Stored dataset items

*** Begin section ***

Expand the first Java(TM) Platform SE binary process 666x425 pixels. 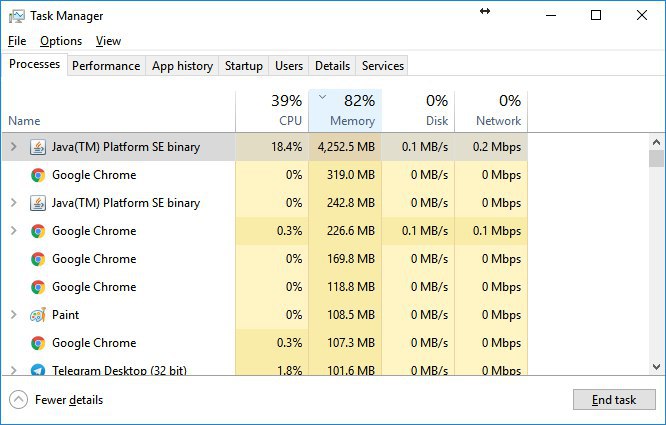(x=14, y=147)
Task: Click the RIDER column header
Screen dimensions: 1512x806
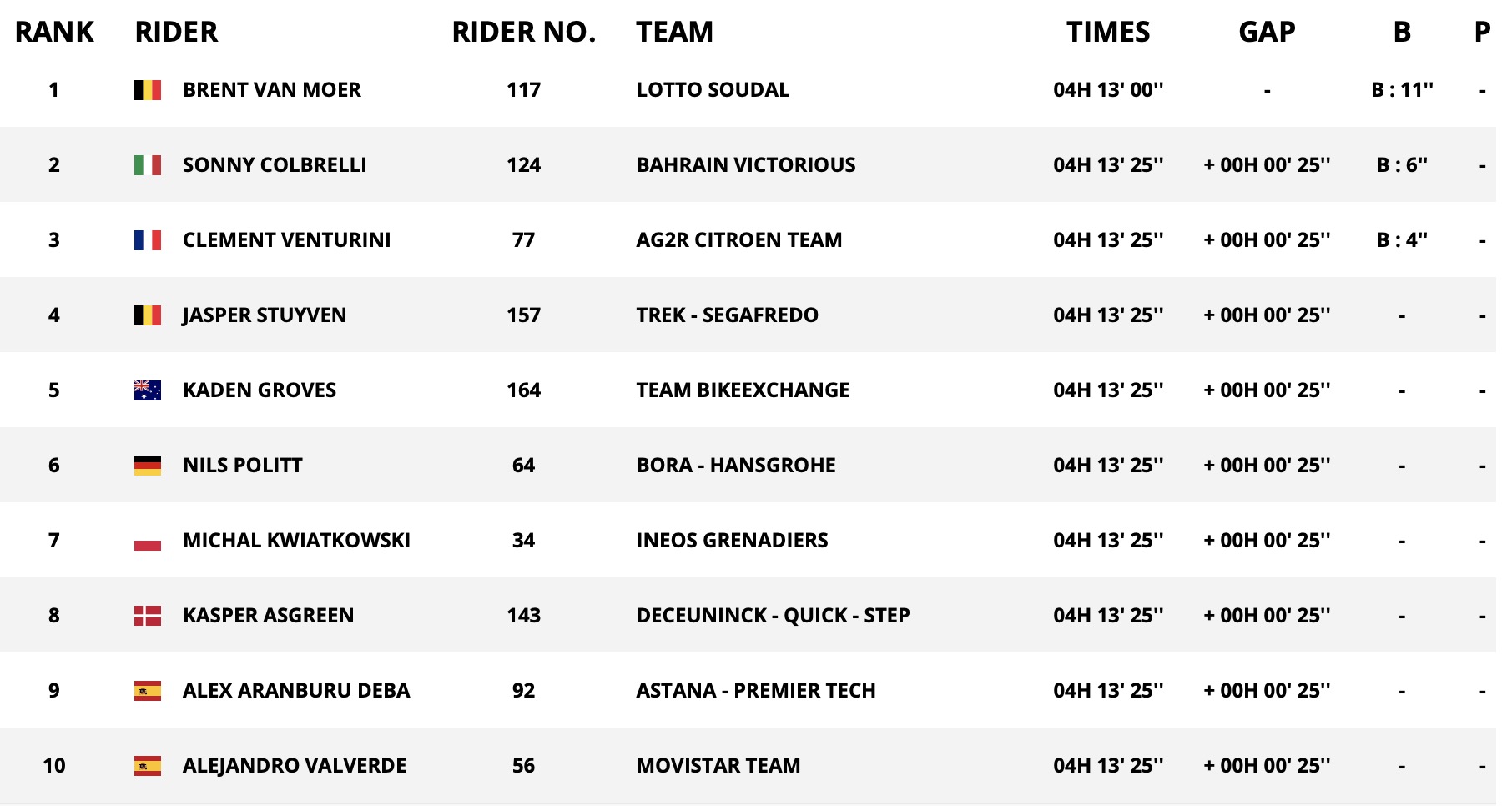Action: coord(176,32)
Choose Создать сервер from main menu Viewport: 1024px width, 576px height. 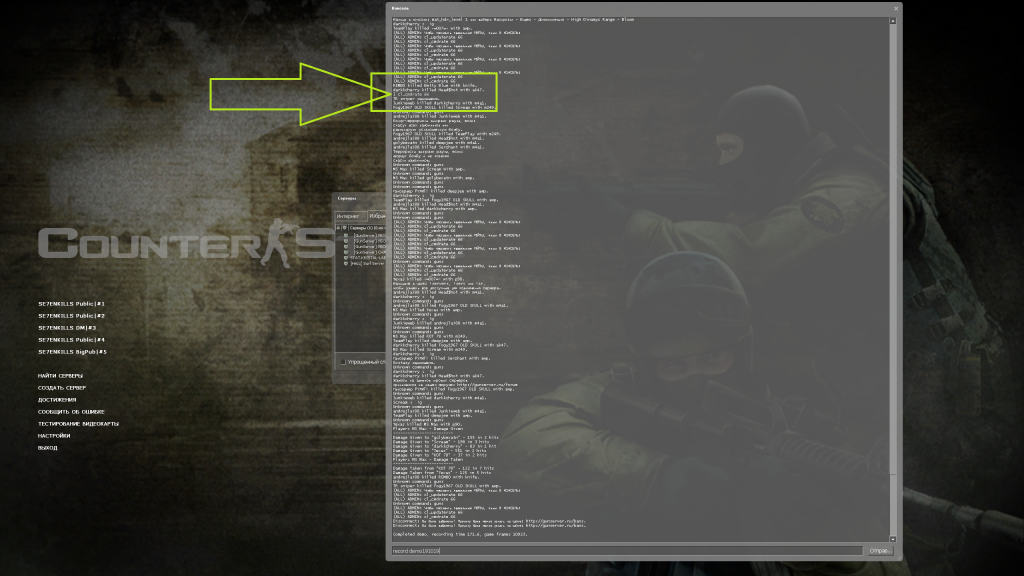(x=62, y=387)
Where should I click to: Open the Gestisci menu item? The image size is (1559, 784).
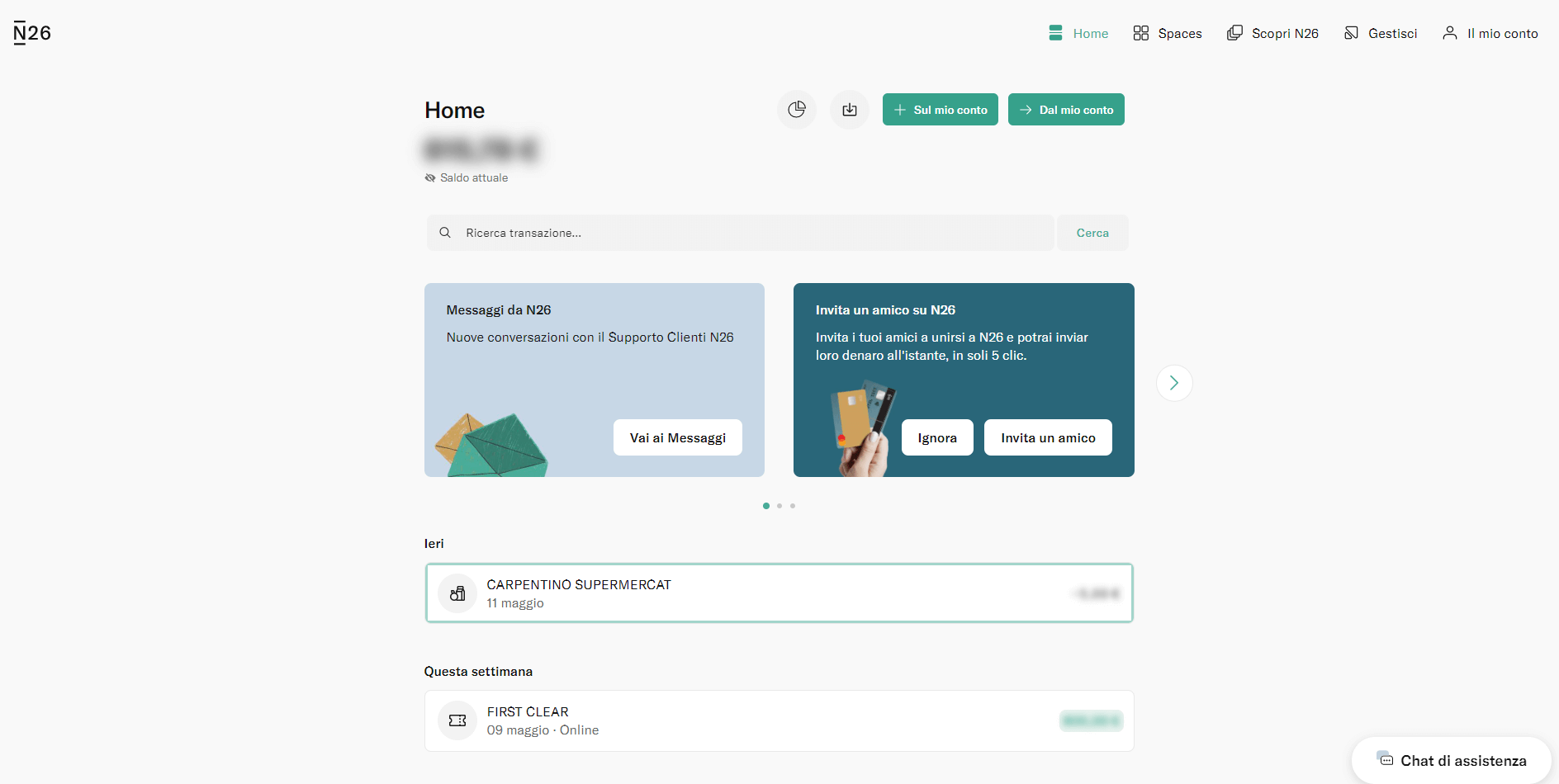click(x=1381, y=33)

*** End section ***

■ Goal of the exercise ■
For this exercise, reproduce the data above exactly from the line containing "Where should I" through its final line, both ends included, with no pictures in the copy.

■ Task solution ■
Where should I click to: Open the Gestisci menu item? The image size is (1559, 784).
click(x=1381, y=33)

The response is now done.